Instruction A
In the listing, reproduce the lines verbatim, starting at the line that contains "O służbie w Policji (314, 2224)" and ending after the line that contains "Stan bezpieczeństwa (38, 2005)".

Document extract
Coder Social home page Coder Social logo

Green Bars Issue about linux-on-pixel-c HOT 51 CLOSED

denysvitali avatar denysvitali commented on August 30, 2024
Green Bars Issue

from linux-on-pixel-c.

Comments (51)

thierryreding avatar thierryreding commented on August 30, 2024 3

Yeah, it's not terribly pretty, but we need the global for the early code anyway, so might as well reuse it here. The tegra_powergate_sequence_power_up() is really a legacy API that we should remove eventually, but we haven't fixed up all the drivers yet. I'm sure we'll get there some day, but in the meantime I think this is a good workaround.

Now it's up to Peter for finalizing the MBIST series, then we can merge it all into linux-next and get broader testing. Hopefully that will help you guys make progress on this interesting project.

from linux-on-pixel-c.

cyndis avatar cyndis commented on August 30, 2024 2

This could be related to missing DMA queue flushes on powergating, looking into that

from linux-on-pixel-c.

thierryreding avatar thierryreding commented on August 30, 2024 1

@vartom I suppose this could've been caused by the power domain support patches. Patch Nr. 1 that you've linked to seems to intend to reset the device prior to using it. Unfortunately that no longer works since commit 64230aa075864f7c8e270b583bca685304246b57 in mainline. That change is supposedly the right thing to do, but I could imagine that it might break things.

One thing you could try is take a recent mainline (or linux-next) and edit arch/arm64/boot/dts/nvidia/tegra210.dtsi by looking for the two dsi@... nodes and commenting out or removing the power-domains properties and at the same time removing the DSI resets from the SOR power domain (look for the label "pd_sor:" and remove the TEGRA210_CLK_DSI{A,B} entries from the resets property).

The effect of that should be that the code conditionalized on !pdev->dev.pm_domain in the DSI host driver will be enabled, meaning that the driver will take manual control of the reset (like it used to before the generic PM domain support patch).

You should be able to reproduce the effect of the ChromeOS patch by adding a reset_control_assert(dsi->rst) after the devm_reset_control_get() in tegra_dsi_probe().

This is all somewhat complicated, so if you're not in a hurry to test this out, I'll try to whip up a proper patch for you to test when I'm at my workstation tomorrow.

Material to process
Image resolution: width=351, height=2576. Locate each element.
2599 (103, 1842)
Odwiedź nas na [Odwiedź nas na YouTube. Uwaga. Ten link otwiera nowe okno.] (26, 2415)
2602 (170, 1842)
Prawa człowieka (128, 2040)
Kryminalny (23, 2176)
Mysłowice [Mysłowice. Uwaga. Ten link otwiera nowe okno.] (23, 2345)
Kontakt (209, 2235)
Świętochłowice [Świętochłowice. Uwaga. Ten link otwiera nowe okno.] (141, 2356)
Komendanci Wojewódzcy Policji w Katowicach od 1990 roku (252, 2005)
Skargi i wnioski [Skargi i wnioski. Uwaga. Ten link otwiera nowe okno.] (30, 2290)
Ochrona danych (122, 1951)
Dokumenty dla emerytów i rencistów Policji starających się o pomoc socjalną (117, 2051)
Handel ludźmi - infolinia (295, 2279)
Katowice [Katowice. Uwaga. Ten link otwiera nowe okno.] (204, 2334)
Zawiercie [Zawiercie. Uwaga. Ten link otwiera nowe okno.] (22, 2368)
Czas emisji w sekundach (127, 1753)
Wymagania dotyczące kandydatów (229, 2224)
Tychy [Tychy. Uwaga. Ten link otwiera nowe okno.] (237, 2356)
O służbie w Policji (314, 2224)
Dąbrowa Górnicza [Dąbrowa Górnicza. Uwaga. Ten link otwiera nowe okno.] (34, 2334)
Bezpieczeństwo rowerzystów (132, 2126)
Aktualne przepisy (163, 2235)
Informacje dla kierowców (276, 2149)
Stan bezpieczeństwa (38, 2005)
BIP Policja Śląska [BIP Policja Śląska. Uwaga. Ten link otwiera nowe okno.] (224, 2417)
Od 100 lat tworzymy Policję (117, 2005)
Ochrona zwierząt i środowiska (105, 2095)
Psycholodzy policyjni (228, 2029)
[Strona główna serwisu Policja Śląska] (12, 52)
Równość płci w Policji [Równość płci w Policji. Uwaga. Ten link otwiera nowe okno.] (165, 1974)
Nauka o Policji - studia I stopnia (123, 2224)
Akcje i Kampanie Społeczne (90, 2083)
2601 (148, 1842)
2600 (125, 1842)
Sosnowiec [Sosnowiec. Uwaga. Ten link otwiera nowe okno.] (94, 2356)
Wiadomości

Instruction B
Answer these questions from the linux-on-pixel-c thread.
(i) Whom does thierryreding name as responsible for finalizing the MBIST series?
(ii) What does cyndis say the issue could be related to?
(iii) Which commit in mainline does thierryreding say stopped the reset in Patch Nr. 1 from working?

Full response A
O służbie w Policji (314, 2224)
Dąbrowa Górnicza [Dąbrowa Górnicza. Uwaga. Ten link otwiera nowe okno.] (34, 2334)
Bezpieczeństwo rowerzystów (132, 2126)
Aktualne przepisy (163, 2235)
Informacje dla kierowców (276, 2149)
Stan bezpieczeństwa (38, 2005)

Full response B
(i) Peter.
(ii) Missing DMA queue flushes on powergating.
(iii) Commit 64230aa075864f7c8e270b583bca685304246b57.